«Вот что сделала с нами наша русская… революция».
«О годы, годы! вы прошли, но вы остались на челе, на душе и на теле. У меня тоже остались воспоминания о вас — есть и на теле».
Вот уже свидетельства, относящиеся к настоящему времени.
«Находясь в N, только и жду случая, чтобы в руки взять винтовку».
«Отступление… ранение… заразился тифом. Потом подряд два других тифа… Эвакуация… Попадаю в N, работаю 21/2 года и вот, наконец, я опять у тихой пристани, но меня опять тянет к этому жизненному водовороту».
«С 1918 г. постоянно моя душа стала ожесточаться».
«Все это я вспоминаю как в тумане, моя душа находится в каком-то безразличном состоянии. Мне абсолютно никого не жаль».
«Столкновение с нагою действительностью, действительной жизнью, сделали нас, молодежь нынешнюю, пожилыми и многоопытными в смысле знания всяких оборотных сторон и изнанок жизни».
«Кровавый режим, ужасное время расстроили меня: я стал очень нервен и раздражителен. Я не могу читать современных книг; мне кажется, что с ними я повторяю кровавую страницу русской истории».

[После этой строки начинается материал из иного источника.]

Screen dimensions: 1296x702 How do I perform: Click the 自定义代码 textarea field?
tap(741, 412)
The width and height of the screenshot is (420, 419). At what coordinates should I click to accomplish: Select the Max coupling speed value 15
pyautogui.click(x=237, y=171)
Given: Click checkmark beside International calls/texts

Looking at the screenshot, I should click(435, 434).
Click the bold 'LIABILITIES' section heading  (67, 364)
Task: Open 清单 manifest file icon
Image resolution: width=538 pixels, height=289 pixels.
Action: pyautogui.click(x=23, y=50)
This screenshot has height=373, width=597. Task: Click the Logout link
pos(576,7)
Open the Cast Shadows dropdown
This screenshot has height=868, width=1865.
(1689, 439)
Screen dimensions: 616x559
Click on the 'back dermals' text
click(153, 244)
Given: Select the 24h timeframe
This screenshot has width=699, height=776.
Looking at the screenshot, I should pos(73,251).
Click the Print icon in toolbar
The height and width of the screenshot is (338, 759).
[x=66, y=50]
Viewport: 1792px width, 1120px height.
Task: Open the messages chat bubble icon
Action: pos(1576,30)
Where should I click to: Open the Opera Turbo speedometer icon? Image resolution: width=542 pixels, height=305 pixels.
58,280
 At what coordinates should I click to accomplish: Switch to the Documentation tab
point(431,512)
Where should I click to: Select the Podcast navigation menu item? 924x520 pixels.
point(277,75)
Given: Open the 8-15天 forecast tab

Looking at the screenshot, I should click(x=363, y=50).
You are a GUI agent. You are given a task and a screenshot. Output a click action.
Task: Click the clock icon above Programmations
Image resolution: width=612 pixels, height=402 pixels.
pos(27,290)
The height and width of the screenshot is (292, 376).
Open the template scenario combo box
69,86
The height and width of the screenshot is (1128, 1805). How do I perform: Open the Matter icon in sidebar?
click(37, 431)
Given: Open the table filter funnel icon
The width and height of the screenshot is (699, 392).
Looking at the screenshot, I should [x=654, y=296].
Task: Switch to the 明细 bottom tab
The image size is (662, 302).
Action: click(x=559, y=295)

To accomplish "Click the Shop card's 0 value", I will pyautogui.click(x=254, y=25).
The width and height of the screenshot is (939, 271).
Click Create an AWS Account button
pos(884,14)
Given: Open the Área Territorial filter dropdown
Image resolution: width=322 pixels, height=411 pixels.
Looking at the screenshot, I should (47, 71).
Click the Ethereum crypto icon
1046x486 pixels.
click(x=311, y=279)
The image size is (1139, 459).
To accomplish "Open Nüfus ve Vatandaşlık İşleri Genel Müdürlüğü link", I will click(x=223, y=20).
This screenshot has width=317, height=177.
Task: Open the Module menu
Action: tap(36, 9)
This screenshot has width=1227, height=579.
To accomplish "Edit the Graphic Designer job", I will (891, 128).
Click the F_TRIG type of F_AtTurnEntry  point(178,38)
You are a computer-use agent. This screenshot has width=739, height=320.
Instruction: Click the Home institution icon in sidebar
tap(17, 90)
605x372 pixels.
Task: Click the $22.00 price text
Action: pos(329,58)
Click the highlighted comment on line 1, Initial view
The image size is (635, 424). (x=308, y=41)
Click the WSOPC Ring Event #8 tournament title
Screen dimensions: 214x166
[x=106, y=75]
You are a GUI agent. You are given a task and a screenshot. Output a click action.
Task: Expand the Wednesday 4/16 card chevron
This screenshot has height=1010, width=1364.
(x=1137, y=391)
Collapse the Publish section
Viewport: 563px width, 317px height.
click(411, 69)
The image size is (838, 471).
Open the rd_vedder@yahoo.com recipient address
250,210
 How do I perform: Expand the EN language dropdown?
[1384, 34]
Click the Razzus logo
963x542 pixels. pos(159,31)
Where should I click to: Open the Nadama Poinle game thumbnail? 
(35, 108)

«Я поехал в N. Прошло 3 года. Я вырос и стал более осмотрительным, стал вглядываться кругом себя. Я оглянулся и с ужасом заметил, что ничего того святого, того доброго, что вкладывали в меня папа и мама, — у меня нет, а если и осталось что, — то этого было так мало, что нельзя было и считать. Бог для меня перестал существовать как что-то далекое, заботящееся обо мне: Евангельский Христос. Встал передо мною новый бог, бог жизни… Я стал не тем милым мальчиком, который при виде бедняка просил у папы денег, но тем юношей, который видит перед собою в розовом тумане белую, как из слоновой кости, девушку… и полным эгоистом, который готов для своего счастья поступиться счастьем других, видящего в жизни только борьбу за существование, считающего, что высшее счастье на земле это деньги».
«Я стал почти психопатом, стал нравственным калекой; малограмотный, озлобленный, ожесточенный на всех, запуганный как лесной волк; я хуже волка… вера рухнула, нравственность пала, все люди ложь, гнусная ложь, хочется бежать, бежать без оглядки, но куда я побегу без средств, без знаний… о, будь все проклято!»
«Боже, Боже! мои горькие слезы остались чужды для всех. Гибни, пропадай, тони в грязи, черт с тобой. Но ведь я не один, нас много калек и от имени всех нас приношу ужасное юношеское проклятие. О, как больно, больно!»
«Люди мало отличаются от скотов… Животные реже нападают друг на друга… Нечего верить в прогресс и в благую природу человека… Наши отцы не пережили того, что мы. Они исподволь подходили к романам с убийствами… От сказок оторвали нас выстрелы… и с этого дня[58] не проходило месяца, чтобы я не видел насильственной смерти. Мои детские уши вянут и от ужасной брани».
Затем следует описание бегства приговоренных к смерти родителей, многократные поиски их в квартире врывающимися отрядами, жизнь с младшими братьями и сестрами. Кражи для их прокормления. Поступление в партизанский отряд, действовавший около Польши, расстрел по приказанию начальника пленных комиссаров и затем такое заключение:
«О взрослые, взрослые! Мало того, что вы сами режетесь, вы отравили наши детские души, залили нас кровью, сделали меня вором, убийцей… Кто снимет с меня кровь… Мне страшно иногда по ночам… Успокаивает меня лишь то, что сделал я все это по молодости, и вера в то, что есть Кто-то Милосердный, Который простит и не осудит, как люди!»
«Я многого не понимаю из прошлого и мучительно встает вопрос, что же далее».
Мною умышленно было сконцентрировано почти все самое яркое и тяжелое из свидетельств, взятых на эту тему из сочинений.
Что же в результате всей нашей работы мы должны признать? Можем ли мы, как ни тяжело это для нас, тяжело для нашего национального сознания, основываясь опять-таки на этих же сочинениях, сказать, что перед нами целое поколение малолетних стариков, несчастных, остро нуждающихся в помощи инвалидов, людей, к которым законно чувство горячей жалости, обязательно дело активной помощи, но возлагать на которых какие-либо надежды совершенно невозможно? Как бы ни тяжел был такой вывод, но мы должны с полной ясностью поставить этот вопрос и ответить на него с полной искренностью и откровенностью. И вот, основываясь только на детских свидетельствах, мы должны решительно этот вывод отбросить.
Израненная русская молодежь, принимавшая активное участие в событиях 1917–1920 годов и находящаяся в русских зарубежных школах, в огромном своем большинстве выздоравливает. Факторы этого оздоровления и выздоровления не новы. Это все те же вечные целители: семья, школа, религия и родина.